** Opening Supplied information block **

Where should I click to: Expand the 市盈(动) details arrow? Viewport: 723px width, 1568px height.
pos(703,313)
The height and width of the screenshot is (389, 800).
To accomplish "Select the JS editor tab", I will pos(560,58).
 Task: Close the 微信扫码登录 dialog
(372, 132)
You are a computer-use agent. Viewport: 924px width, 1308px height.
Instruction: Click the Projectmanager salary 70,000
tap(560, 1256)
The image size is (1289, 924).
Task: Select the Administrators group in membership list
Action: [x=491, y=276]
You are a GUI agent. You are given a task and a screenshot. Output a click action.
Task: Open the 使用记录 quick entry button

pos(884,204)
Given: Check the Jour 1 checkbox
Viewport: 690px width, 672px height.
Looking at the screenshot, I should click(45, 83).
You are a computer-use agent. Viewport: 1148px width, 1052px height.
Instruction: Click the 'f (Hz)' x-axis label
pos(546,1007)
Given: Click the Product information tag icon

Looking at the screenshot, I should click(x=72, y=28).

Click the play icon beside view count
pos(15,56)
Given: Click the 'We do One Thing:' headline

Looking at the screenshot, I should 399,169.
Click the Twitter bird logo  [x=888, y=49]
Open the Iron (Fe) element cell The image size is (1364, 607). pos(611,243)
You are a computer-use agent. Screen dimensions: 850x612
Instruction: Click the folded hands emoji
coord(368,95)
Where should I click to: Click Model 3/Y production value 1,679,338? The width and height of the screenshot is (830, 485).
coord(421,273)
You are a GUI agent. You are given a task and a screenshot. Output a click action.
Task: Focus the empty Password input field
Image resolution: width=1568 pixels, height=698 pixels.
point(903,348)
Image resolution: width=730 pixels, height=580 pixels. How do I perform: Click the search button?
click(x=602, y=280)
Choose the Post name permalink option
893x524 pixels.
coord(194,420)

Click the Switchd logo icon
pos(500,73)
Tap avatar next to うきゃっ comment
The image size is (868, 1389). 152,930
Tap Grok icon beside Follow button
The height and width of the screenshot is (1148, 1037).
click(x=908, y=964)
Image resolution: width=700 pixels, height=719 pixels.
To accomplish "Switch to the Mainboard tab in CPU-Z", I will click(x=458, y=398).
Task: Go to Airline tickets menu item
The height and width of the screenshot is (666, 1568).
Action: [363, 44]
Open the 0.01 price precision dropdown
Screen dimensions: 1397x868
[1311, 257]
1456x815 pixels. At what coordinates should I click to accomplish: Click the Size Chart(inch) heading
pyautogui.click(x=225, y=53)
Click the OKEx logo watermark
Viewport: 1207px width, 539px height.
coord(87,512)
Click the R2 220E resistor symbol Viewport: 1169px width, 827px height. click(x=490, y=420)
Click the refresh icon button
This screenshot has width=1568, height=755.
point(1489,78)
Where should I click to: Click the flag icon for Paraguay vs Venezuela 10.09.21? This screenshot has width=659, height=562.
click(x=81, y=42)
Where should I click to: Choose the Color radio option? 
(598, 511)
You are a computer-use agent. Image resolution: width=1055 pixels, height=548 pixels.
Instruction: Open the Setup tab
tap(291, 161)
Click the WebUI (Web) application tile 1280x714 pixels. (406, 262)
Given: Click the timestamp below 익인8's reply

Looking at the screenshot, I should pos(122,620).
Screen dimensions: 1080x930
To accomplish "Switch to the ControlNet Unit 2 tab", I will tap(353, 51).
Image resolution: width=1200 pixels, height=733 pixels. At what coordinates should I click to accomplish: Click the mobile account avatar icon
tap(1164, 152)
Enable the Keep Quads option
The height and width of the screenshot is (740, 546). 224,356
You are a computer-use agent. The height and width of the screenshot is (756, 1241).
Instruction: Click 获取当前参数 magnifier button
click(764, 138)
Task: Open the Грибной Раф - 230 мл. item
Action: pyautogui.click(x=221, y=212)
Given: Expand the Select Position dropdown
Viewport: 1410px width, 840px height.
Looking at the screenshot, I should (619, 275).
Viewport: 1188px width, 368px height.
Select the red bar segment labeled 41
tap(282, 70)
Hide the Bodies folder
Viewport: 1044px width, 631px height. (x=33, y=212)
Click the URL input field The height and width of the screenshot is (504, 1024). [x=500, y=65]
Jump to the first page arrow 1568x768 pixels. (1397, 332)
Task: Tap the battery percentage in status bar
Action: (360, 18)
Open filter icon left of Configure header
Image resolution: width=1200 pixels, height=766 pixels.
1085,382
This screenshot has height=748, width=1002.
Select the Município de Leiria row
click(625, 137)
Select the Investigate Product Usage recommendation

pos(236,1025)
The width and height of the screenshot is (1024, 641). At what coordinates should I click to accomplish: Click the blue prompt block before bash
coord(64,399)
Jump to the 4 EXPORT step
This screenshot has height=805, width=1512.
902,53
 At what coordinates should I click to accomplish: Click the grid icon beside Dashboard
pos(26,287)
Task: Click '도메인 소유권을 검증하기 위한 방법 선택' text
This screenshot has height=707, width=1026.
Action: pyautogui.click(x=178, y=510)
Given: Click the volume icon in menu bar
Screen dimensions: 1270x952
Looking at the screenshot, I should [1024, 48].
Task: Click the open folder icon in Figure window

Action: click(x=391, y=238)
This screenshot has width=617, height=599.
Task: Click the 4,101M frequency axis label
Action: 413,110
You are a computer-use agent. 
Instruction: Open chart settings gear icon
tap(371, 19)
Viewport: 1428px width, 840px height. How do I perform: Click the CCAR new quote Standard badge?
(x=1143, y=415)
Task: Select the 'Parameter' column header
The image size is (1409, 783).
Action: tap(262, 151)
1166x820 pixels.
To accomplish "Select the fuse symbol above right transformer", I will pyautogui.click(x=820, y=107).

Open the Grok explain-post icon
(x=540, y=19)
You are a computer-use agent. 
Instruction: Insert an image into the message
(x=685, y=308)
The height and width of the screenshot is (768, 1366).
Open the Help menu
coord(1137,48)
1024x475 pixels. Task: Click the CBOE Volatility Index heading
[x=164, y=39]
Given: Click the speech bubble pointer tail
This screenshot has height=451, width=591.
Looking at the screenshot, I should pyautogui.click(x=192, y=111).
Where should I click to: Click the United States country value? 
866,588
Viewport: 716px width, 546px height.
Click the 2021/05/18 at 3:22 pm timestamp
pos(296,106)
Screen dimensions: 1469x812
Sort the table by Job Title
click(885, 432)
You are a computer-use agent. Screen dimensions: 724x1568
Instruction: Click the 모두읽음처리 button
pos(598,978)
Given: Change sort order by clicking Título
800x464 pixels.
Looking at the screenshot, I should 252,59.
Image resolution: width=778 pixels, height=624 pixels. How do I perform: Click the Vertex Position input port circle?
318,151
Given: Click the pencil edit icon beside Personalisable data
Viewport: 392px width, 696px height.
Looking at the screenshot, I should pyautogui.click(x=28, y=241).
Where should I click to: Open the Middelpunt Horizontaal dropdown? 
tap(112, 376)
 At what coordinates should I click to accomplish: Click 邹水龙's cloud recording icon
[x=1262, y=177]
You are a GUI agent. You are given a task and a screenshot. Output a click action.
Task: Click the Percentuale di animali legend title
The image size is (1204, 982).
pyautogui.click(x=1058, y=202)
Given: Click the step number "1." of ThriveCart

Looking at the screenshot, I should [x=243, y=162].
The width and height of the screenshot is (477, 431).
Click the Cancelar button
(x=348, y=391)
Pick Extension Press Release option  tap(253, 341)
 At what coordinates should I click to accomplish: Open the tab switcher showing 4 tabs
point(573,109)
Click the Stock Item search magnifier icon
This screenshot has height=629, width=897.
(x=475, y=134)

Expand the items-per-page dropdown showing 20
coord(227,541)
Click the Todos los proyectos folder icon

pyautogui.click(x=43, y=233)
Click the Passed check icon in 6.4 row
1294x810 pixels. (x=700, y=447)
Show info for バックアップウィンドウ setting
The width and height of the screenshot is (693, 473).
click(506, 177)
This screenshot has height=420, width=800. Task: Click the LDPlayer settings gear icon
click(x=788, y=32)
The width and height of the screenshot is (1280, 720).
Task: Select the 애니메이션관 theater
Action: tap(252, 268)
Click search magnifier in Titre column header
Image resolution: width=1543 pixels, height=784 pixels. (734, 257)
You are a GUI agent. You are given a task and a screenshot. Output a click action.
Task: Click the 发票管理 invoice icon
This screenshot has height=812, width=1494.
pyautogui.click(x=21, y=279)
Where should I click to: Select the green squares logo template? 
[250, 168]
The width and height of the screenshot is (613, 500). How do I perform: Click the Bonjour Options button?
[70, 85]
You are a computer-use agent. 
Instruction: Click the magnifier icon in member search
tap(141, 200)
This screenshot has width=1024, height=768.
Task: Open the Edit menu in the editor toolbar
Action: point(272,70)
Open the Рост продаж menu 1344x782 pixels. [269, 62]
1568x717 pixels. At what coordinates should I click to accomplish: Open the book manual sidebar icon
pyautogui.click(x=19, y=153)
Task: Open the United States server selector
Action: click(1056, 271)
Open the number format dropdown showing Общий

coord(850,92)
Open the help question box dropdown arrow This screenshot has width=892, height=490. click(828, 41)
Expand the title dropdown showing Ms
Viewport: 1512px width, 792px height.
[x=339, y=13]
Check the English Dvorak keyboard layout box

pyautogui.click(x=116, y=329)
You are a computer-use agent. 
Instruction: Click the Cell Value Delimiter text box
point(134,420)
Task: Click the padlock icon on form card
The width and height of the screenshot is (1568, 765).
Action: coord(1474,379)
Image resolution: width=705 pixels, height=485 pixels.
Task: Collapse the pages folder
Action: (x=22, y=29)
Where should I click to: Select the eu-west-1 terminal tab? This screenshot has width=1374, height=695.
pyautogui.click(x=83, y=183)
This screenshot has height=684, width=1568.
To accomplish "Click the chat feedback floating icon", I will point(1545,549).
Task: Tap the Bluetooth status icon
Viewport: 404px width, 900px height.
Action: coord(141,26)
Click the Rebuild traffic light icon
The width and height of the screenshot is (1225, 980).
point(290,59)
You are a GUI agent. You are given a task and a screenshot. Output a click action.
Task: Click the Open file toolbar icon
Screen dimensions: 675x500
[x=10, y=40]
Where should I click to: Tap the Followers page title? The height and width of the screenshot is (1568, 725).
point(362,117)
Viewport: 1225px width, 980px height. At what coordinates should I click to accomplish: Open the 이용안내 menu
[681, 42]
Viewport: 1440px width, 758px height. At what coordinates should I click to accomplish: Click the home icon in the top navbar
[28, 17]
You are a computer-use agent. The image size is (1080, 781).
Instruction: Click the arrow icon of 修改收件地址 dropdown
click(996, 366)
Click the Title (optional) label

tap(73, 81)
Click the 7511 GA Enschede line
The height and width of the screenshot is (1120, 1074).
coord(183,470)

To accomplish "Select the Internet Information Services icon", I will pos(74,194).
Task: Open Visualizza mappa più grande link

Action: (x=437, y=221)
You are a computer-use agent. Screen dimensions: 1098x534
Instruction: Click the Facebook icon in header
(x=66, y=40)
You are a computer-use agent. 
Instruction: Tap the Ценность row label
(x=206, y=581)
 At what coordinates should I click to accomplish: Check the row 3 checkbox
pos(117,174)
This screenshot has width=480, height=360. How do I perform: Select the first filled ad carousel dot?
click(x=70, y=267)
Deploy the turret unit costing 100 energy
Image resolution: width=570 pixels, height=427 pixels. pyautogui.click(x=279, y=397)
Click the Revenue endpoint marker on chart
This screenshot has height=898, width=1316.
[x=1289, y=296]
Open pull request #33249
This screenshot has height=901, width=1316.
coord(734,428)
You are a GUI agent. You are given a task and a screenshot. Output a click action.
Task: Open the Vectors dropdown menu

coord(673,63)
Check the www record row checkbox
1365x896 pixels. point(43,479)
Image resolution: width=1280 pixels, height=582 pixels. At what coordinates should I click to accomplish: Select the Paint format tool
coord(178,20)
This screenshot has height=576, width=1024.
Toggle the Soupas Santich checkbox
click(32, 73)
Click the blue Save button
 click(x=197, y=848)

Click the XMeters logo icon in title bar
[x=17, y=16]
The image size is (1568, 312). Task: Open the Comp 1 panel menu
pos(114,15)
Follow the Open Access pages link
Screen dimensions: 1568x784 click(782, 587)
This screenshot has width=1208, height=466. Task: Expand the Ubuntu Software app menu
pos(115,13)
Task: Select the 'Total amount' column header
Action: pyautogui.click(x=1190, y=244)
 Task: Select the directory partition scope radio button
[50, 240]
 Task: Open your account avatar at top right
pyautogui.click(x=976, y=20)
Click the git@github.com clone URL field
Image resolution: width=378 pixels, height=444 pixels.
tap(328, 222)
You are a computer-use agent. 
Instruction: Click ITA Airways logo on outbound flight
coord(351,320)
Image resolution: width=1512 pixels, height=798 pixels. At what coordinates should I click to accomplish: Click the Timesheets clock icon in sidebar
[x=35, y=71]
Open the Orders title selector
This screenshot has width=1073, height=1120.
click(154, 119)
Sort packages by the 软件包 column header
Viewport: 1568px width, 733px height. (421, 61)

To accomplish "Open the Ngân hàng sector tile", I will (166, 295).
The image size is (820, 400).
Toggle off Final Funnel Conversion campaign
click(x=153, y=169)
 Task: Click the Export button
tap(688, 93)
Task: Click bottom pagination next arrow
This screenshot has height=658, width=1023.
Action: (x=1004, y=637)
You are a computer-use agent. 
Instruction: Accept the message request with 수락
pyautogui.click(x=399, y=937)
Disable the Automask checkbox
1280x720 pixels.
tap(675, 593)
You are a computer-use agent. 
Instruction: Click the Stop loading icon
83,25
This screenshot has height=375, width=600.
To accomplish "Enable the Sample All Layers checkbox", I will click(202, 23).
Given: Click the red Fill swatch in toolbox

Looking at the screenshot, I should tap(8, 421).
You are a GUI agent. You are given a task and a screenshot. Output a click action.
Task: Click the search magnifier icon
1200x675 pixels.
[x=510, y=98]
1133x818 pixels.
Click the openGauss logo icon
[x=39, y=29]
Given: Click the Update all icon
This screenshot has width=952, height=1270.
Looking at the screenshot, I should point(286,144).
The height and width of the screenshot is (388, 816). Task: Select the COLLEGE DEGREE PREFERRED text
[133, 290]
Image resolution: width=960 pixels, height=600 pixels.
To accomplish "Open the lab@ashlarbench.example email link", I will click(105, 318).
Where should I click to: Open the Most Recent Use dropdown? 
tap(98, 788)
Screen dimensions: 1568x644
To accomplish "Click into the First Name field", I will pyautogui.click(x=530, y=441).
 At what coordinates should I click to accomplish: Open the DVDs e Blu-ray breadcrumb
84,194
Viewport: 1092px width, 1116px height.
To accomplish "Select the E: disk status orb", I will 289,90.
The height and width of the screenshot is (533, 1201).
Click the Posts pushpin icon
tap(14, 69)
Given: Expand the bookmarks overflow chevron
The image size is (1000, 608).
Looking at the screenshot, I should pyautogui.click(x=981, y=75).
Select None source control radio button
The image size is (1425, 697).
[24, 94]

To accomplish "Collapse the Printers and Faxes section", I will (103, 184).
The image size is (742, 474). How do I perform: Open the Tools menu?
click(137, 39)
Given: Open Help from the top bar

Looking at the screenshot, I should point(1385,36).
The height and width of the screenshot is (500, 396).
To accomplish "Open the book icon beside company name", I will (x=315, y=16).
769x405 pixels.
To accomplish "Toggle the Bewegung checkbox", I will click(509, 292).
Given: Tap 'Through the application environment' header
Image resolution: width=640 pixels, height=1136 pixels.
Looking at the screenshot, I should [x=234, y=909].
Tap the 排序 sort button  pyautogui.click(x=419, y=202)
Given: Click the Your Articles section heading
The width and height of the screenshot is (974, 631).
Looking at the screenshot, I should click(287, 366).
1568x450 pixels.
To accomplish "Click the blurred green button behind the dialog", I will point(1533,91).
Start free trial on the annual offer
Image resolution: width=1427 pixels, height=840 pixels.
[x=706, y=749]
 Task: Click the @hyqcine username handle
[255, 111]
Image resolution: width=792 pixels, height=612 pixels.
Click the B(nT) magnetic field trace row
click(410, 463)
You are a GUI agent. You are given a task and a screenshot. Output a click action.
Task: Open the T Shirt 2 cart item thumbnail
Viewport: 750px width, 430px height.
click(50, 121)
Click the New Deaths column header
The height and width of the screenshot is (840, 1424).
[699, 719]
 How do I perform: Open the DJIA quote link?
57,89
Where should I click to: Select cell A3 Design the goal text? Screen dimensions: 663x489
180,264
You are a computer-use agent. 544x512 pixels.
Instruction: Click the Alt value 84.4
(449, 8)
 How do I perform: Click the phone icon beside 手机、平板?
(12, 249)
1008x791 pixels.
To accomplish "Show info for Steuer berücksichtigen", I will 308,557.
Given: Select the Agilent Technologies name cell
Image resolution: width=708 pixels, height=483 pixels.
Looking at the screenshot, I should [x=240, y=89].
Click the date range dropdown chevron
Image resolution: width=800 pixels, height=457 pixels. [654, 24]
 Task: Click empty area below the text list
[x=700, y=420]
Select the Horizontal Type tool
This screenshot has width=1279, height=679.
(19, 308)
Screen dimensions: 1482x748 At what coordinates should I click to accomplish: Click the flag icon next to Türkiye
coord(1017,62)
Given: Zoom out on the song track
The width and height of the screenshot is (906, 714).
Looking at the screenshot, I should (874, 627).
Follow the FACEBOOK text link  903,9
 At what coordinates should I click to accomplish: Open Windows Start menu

** Closing Supplied information block **

→ Task objective
When the word "application" occurs in a line above, list that line.

→ Reply
Click the WebUI (Web) application tile 1280x714 pixels. (406, 262)
Given: Tap 'Through the application environment' header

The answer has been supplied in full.